IBIZA | MARTA TORRES
Con una fiesta y una misa cantada celebraron ayer las monjas agustinas del amparo de Ibiza los 150 años que hace que su congregación se estableció en Balears. «En 1859 Sebastián Gili Vivesla fundó en Mallorca, y unos años más tarde él mismo envió a cuatro religiosas a Ibiza para hacerse cargo del hospital», explicaba ayer antes de que comenzaran las celebraciones sor Asunción, directora del colegio Nuestra Señora de la Consolación, centro que, junto con el Virgen de las Nieves de Sant Jordi, pertenece a esta congregación.
Las religiosas organizaron ayer por la tarde una misa en la iglesia de Santa Cruz, oficiada por el obispo de Ibiza, Vicente Juan Segura. En ella se cantó una composición escrita especialmente por Miguel San Miguel, director del coro Ciutat d´Ibiza, para el evento y que interpretaron los alumnos de ambos colegios acompañados por el coro. En la fiesta tampoco faltó el ball pagès, que llenó el patio del colegio con sones de tambor y flaüta.
Tras el oficio, los asistentes se encaminaron hasta el colegio, en cuyo claustro las religiosas habían organizado una gran merienda. «No tengo muy claro si es una merienda o una cena», comentó la directora, que se mostraba muy contenta con la celebración y con el hecho de que el proceso de canonización del fundador de la congregación ya se haya iniciado.

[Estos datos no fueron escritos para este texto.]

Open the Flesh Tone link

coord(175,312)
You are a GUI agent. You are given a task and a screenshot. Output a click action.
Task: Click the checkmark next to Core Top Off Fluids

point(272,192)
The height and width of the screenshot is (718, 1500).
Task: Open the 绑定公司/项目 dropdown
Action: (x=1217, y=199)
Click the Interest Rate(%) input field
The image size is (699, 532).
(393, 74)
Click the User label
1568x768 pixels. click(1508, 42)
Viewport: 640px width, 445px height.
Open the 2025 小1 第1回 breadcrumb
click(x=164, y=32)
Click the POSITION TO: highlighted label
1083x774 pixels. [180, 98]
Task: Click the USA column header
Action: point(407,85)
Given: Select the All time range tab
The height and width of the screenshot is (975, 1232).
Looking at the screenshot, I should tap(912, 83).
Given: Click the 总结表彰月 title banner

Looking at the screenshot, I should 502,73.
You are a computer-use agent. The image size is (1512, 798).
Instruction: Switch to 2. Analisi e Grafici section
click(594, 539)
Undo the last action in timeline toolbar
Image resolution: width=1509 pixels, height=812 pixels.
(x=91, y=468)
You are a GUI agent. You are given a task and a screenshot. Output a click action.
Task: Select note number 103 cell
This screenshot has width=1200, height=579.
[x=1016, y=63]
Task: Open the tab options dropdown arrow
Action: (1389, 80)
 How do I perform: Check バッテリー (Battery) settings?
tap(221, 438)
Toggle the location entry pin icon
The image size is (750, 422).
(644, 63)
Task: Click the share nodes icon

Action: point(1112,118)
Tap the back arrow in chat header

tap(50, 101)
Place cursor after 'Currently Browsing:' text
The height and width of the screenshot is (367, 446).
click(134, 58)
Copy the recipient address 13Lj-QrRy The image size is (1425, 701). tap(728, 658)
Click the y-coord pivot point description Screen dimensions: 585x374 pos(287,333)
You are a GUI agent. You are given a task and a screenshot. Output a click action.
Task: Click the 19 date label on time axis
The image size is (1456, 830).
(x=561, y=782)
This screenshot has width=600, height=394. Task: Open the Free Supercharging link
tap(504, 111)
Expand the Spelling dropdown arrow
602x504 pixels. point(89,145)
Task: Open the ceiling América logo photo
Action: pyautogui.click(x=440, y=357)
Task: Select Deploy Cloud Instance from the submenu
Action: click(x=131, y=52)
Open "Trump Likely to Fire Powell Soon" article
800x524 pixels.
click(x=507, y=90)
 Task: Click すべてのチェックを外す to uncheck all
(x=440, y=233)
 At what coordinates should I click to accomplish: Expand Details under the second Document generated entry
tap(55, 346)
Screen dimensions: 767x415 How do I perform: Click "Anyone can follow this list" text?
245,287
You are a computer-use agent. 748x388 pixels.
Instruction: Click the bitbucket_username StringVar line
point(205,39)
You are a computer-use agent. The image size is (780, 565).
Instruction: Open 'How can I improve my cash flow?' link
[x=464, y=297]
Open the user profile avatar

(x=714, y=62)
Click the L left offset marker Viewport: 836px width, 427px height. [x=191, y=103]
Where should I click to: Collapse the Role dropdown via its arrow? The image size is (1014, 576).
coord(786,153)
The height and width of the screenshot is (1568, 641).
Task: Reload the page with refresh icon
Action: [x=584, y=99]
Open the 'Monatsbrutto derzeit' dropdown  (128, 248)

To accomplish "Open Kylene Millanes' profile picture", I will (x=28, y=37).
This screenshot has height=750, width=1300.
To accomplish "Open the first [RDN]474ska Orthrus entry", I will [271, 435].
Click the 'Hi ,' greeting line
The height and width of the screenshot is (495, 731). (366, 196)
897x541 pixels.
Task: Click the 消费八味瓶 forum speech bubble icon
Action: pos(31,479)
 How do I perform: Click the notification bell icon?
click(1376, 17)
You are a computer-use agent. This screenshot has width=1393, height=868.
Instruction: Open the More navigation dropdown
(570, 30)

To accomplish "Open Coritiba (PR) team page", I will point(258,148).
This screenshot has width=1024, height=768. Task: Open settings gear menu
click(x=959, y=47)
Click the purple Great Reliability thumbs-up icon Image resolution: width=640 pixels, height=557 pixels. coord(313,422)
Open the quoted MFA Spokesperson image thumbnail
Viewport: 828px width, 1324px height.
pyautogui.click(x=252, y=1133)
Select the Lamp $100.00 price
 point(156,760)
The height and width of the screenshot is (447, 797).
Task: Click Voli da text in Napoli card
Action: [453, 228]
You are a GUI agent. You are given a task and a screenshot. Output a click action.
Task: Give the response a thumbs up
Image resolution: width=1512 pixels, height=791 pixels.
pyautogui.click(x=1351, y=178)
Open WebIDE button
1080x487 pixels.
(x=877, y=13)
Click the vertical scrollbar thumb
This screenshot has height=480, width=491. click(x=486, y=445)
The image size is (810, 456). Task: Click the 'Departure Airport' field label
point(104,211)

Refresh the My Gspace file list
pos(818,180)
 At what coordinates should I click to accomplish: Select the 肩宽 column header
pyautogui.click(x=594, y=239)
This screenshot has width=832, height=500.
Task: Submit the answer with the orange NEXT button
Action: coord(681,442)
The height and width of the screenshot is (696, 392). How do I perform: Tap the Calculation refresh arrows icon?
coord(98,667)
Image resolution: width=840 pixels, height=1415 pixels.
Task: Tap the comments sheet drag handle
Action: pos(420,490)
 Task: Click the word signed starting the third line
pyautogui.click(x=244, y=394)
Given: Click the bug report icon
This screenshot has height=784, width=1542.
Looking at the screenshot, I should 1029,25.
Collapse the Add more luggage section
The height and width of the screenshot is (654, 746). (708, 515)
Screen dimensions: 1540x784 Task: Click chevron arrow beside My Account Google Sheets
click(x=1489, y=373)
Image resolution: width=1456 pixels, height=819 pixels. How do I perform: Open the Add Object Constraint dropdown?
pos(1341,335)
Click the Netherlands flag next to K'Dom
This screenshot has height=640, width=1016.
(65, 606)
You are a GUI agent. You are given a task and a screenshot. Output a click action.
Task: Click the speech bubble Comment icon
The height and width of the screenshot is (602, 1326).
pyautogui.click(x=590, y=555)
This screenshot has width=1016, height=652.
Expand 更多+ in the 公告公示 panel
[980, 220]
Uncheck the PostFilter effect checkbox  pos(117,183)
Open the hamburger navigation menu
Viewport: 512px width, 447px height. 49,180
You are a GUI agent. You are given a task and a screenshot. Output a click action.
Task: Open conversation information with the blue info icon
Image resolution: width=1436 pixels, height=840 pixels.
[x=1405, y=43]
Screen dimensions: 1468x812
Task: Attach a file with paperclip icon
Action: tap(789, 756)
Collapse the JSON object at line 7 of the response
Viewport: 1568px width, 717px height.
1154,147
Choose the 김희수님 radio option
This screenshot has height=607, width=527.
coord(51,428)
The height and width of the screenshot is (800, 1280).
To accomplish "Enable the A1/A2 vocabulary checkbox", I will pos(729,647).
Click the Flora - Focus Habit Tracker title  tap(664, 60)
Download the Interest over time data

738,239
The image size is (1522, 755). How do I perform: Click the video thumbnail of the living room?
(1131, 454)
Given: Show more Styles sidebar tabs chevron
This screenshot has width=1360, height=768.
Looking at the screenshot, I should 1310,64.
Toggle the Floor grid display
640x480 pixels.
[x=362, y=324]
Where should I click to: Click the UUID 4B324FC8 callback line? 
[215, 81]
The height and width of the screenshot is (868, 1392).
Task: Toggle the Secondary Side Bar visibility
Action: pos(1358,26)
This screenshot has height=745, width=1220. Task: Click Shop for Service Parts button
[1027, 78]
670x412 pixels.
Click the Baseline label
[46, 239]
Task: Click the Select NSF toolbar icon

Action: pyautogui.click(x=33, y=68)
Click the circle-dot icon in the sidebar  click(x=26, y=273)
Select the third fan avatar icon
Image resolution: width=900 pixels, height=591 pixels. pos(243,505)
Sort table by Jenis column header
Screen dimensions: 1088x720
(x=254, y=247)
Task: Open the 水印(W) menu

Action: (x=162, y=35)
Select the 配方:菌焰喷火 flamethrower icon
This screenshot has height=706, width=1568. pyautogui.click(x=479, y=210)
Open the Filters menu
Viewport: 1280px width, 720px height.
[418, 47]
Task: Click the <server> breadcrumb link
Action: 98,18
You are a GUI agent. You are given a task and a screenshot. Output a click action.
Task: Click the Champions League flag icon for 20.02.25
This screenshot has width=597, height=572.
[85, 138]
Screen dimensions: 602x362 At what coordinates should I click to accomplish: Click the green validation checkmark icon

En estos momentos hay diez religiosas agustinas del amparo en Ibiza. «Cinco están en Nuestra Señora de la Consolación y otras cinco en el Virgen de las Nieves», detalló sor Asunción. La religiosa explicó que durante las primeras décadas en la isla las monjas agustinas se dedicaron a atender a los enfermos del hospital.
Sor Asunción señaló que el colegio que hay junto al Portal Nou de las murallas se comenzó a construir en 1930 por orden del obispo Huix, ya que las anteriores instalaciones se habían quedado pequeñas. «Se abrió apenas dos años después de que se pusiera la primera piedra», apuntó la religiosa, que señala que fue entonces cuando las monjas de su congregación se centraron en la labor educativa.
En estos momentos reconoce que no es suficiente con las religiosas para atender a todas las clases, de manera que cada vez se ha ido abriendo más el centro a profesores «laicos». Sor Asunción recordó que en todo este tiempo han pasado por el centro miles de alumnos. Además, la directora destacó que una de las religiosas del centro es enfermera, ella misma es profesora mientras que las otras dos, «más jóvenes», están estudiando teología.